▶ **Work request**
For each line of the listing that contains "will", make a copy and return it.

-- Data section follows --

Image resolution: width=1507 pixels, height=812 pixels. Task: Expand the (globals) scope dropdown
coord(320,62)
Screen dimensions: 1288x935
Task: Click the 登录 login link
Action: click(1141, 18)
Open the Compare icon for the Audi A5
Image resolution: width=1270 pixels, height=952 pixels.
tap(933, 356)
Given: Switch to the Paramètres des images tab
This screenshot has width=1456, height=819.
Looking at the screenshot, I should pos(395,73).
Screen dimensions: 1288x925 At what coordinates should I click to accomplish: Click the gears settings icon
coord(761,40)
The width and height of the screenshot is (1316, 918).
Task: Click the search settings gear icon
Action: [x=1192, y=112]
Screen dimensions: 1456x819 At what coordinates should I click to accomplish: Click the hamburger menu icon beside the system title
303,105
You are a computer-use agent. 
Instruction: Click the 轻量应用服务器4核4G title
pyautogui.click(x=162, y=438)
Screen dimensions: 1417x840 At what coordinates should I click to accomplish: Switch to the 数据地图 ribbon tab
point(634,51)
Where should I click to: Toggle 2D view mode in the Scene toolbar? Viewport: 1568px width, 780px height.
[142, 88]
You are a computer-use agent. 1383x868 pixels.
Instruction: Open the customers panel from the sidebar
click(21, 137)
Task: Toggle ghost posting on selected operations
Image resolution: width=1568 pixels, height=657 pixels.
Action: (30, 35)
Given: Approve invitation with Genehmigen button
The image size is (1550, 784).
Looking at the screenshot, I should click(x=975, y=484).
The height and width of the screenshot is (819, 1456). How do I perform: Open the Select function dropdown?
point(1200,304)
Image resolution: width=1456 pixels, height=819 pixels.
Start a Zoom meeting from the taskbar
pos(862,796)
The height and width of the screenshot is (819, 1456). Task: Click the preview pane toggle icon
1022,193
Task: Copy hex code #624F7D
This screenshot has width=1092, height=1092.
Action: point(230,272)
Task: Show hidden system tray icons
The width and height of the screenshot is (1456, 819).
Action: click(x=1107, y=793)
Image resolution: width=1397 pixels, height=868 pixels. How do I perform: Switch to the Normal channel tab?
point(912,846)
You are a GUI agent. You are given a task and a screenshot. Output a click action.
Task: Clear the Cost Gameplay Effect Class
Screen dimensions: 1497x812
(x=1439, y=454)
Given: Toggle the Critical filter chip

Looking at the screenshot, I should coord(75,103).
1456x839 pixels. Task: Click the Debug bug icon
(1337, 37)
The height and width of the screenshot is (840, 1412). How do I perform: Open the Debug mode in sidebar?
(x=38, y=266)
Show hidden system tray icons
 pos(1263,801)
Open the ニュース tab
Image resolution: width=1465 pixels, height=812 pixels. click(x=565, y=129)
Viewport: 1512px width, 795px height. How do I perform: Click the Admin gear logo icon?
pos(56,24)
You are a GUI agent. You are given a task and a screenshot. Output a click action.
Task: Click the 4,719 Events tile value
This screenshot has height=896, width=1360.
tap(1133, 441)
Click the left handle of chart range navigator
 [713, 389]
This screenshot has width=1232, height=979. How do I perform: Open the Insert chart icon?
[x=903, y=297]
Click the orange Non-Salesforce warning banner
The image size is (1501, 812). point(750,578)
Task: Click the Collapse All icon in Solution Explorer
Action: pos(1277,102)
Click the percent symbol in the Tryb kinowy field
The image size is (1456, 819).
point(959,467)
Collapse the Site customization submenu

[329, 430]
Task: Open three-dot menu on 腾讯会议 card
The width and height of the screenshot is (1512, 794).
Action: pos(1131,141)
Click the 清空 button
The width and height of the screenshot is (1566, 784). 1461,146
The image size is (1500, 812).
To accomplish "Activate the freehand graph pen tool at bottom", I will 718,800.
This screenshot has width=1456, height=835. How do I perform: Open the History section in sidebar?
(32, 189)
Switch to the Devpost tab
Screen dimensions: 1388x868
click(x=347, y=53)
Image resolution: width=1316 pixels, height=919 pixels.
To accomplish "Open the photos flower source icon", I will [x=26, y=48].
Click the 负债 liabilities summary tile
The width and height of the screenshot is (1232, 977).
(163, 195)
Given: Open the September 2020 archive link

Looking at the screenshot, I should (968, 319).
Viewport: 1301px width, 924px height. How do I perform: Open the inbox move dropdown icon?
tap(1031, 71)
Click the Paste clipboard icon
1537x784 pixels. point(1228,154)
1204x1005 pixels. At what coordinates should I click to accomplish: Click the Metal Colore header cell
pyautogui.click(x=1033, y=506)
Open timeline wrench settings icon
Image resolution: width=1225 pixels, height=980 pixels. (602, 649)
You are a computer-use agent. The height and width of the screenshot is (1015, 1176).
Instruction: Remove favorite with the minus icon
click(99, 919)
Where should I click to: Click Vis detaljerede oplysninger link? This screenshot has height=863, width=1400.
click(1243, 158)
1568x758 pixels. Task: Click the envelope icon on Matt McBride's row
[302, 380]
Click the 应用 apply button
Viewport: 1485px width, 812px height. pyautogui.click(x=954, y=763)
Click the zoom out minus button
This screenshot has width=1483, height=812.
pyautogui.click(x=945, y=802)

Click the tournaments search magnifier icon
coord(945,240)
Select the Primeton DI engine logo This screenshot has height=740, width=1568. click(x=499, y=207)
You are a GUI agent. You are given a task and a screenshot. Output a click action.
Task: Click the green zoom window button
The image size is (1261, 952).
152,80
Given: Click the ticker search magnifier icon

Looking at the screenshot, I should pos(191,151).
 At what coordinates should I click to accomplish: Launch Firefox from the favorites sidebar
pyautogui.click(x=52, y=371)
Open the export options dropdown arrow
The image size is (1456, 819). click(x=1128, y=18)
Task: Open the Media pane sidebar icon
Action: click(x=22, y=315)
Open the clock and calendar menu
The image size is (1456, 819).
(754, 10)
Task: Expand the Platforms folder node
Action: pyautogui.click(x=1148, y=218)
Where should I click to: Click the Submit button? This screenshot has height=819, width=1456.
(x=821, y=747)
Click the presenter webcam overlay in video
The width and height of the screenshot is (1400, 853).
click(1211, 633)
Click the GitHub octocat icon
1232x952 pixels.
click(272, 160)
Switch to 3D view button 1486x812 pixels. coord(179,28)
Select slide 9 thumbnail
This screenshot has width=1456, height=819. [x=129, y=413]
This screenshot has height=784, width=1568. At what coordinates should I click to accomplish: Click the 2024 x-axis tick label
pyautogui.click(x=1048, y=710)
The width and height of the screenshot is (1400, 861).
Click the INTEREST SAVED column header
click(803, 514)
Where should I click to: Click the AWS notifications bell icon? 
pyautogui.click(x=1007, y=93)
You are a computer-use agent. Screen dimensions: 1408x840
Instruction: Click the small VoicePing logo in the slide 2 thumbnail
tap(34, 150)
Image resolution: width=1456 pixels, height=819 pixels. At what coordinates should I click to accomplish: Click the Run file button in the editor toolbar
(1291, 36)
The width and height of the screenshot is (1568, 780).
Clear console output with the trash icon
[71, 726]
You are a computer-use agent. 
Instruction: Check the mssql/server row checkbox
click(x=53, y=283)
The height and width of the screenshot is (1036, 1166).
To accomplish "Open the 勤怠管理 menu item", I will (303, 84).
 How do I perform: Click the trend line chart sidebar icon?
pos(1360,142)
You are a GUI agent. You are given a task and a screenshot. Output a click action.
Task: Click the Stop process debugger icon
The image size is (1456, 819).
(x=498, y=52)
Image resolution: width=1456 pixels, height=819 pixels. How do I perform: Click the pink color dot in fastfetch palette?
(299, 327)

-- Data section concluded --

▶ **Solution to the problem**
To accomplish "Activate the freehand graph pen tool at bottom", I will 718,800.
To accomplish "Open the photos flower source icon", I will [x=26, y=48].
To accomplish "Open the 勤怠管理 menu item", I will (303, 84).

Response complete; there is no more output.